══ Excerpt ══

Who's Afraid of the Sweden Democrats?

Sweden Democrats party leader Jimmie Akesson speaks on election evening at Kristallen restaurant in central Stockholm, Sweden September 9, 2018. TT News Agency/Anders Wiklund/via REUTERS

Who's Afraid of the Sweden Democrats?

Sweden's elites need to critically ask why the far-right is gaining votes and not give a strawman answer.

 

When 17.6 percent of the electorate in a sensible country like Sweden vote for an outsider party, the political elite should sit up and take notice.

The Swedish election results are in, and the widely vilified Sweden Democrats have made a good showing—though not as good as the Swedish (and European) establishment feared. The Sweden Democrats made the most significant gains of any party in the Riksdag, Sweden’s parliament, with 17.6 percent of the vote, but still finished in third place, behind the conservative Moderate Party and the socialist Social Democratic Party. This after an election campaign in which the Sweden Democrats were routinely branded as “racist” and “neo-Nazi” by their opponents—and by the international press.

 

Much like Hillary Clinton with her basket of deplorables remark, Sweden’s prime minister and Social Democratic Party leader Stefan Löfven refers to the Sweden Democrats a party with “Nazi and racist roots.” The Sweden Democrats hotly deny these claims. But in countries that are lucky enough to have a long history of political stability, there are inevitably skeletons in the closet. Just ask the most respectable of respectable parties in Sweden, the long-governing Social Democrats.

Sweden’s Social Democrats have been the largest party in the Riksdag for more than 100 years. They kept Sweden out of World War One, out of World War Two, and out of the Cold War. Lacking the tough mountain geography of fellow-neutral Switzerland, they’ve had to make a lot of compromises to maintain Sweden’s independence. Sweden still isn’t even a member of NATO, though it does cooperate closely with NATO on many issues.

One result of Sweden’s stability has been that it still has political parties rooted in twentieth-century fascism and communism. In most other countries, these parties were swept away by the tides of history. In Sweden, they stayed and reformed.

Today’s governing Social Democratic Party, in power throughout World War Two, openly cooperated with Nazi Germany, supplying Hitler with the iron ore he needed to build Germany’s tanks and guns.

Yesterday’s Communist Party of Sweden is now known as the Left Party—a perfectly respectable party that campaigned in alliance with the Social Democrats.

And yesterday’s former fascist sympathizers have morphed, through a long series of reorganizations and name changes, into today’s Sweden Democrats.

In stark contrast to the “formerly Communist” Left Party (which only got 7.9 percent of the vote in Sunday’s election), the Sweden Democrats have been shunned by Sweden’s intellectual establishment and have never been in a governing coalition. They have never before received more than 13 percent of the vote in a Riksdag election, though their vote has been rising rapidly in recent years. Though widely condemned as an anti-immigrant party, their support among immigrants is almost as high as their support among native Swedes.

What sets the Sweden Democrats apart is their appeal to the Nordic equivalent of the Trump electorate: their support comes disproportionately from men, the less educated, middle-income earners, the self-employed, and (especially) people with blue collar jobs. Think "Sven the plumber" and you've got it.

═══
══ Exercise inputs ══

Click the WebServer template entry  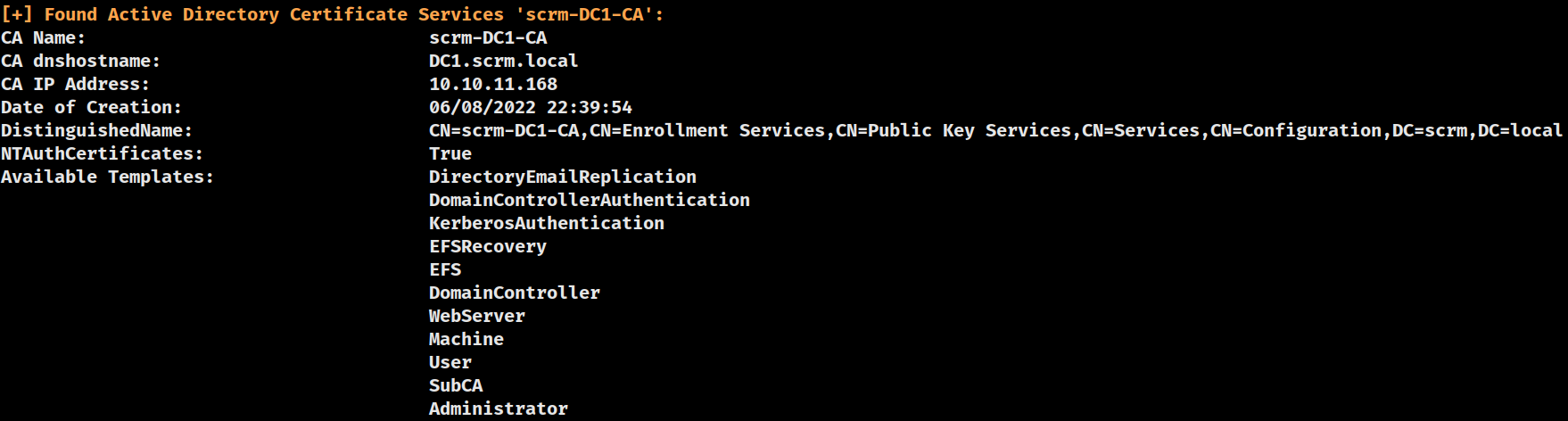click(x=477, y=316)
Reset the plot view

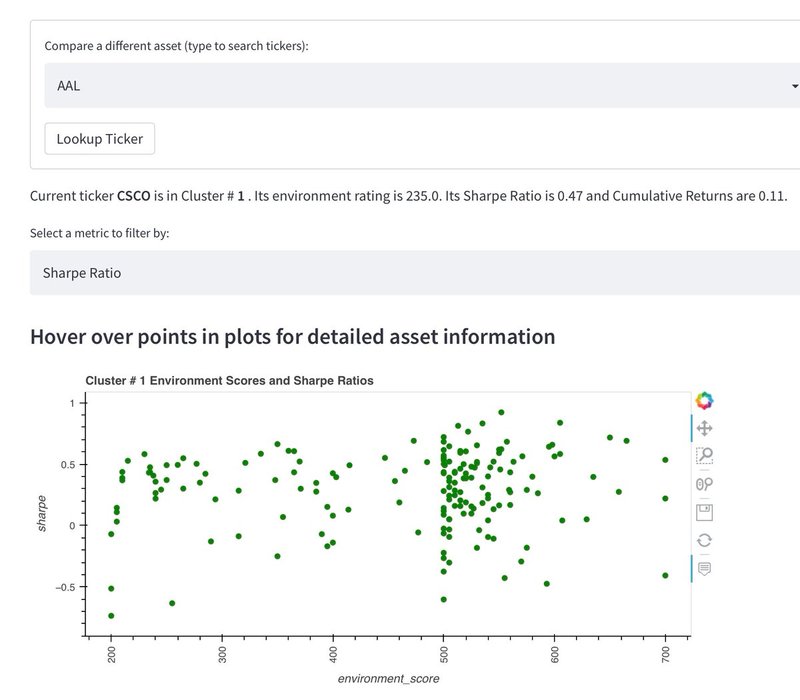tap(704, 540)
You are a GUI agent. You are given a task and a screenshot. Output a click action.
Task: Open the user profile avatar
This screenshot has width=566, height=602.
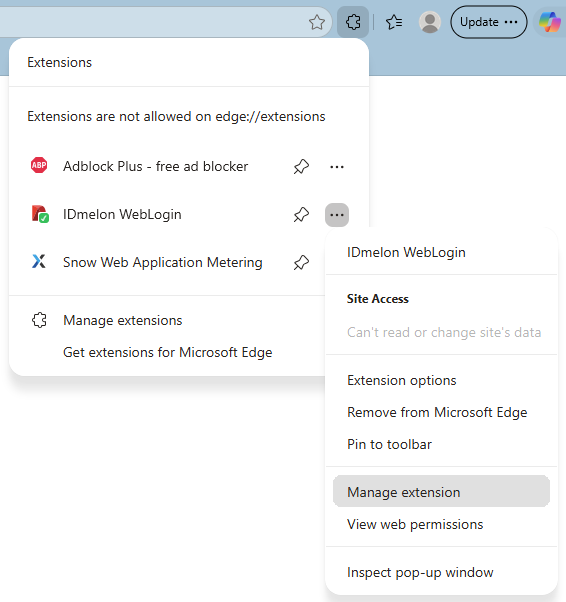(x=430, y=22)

═══
══ Exercise inputs ══

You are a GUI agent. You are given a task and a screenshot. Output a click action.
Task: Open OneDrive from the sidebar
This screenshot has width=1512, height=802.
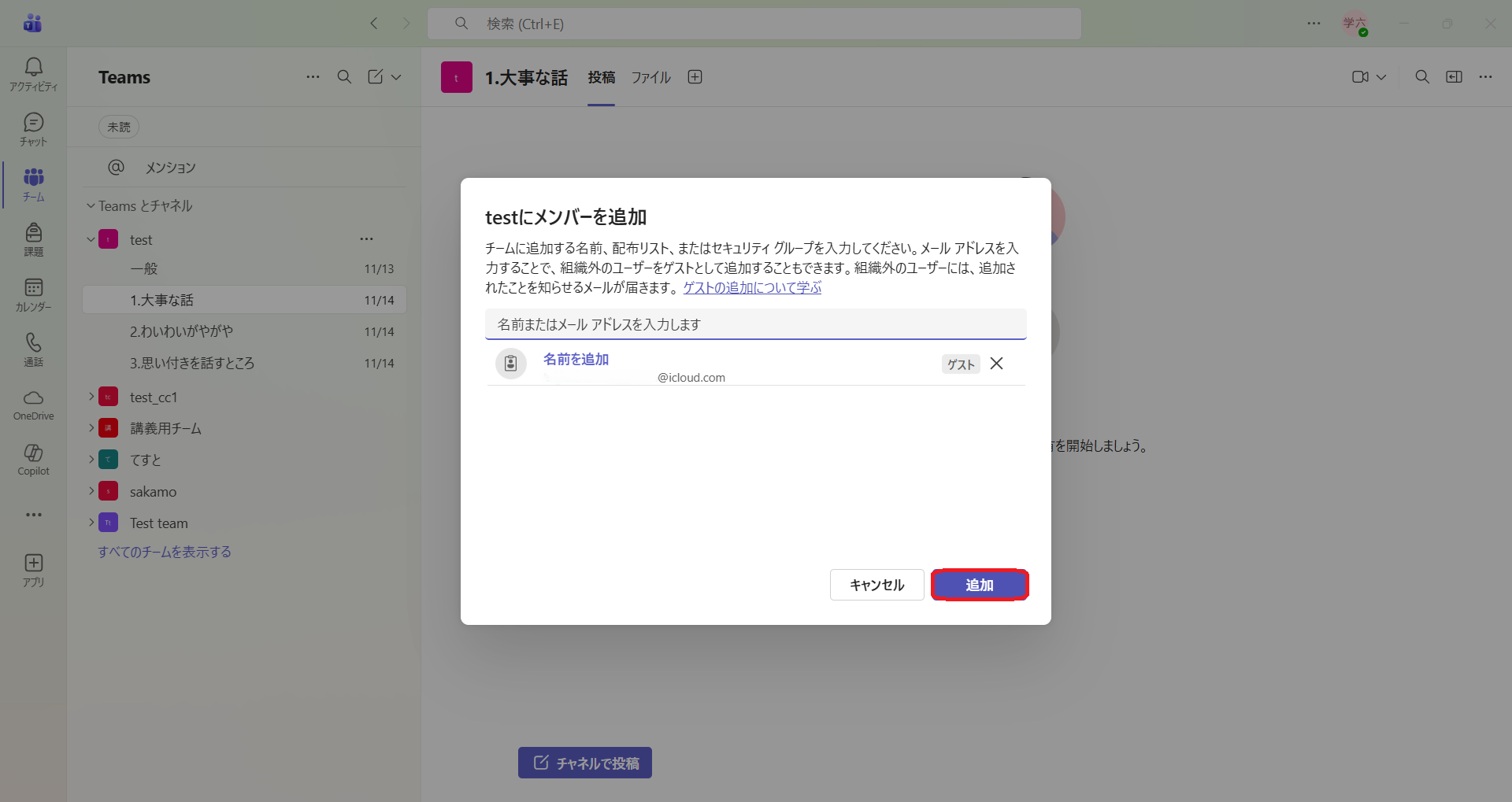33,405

═══

- [Work to complete]
1/ Answer these questions using the article on the Sweden Democrats:
(a) What share of the vote did the Sweden Democrats win in the Riksdag election?
(b) By what name is the former Communist Party of Sweden now known?
(c) What did the Social Democratic Party supply to Nazi Germany during World War Two?
2/ Print everything in the listing from the line that contains "Reset the plot view" down to the line that contains "(x=430, y=22)", both lines included, leaving out the pictures.
The listing has no connection to the article on the Sweden Democrats.

- [Answers given]
1/
(a) 17.6 percent
(b) The Left Party
(c) Iron ore

2/
Reset the plot view

tap(704, 540)
You are a GUI agent. You are given a task and a screenshot. Output a click action.
Task: Open the user profile avatar
This screenshot has width=566, height=602.
(x=430, y=22)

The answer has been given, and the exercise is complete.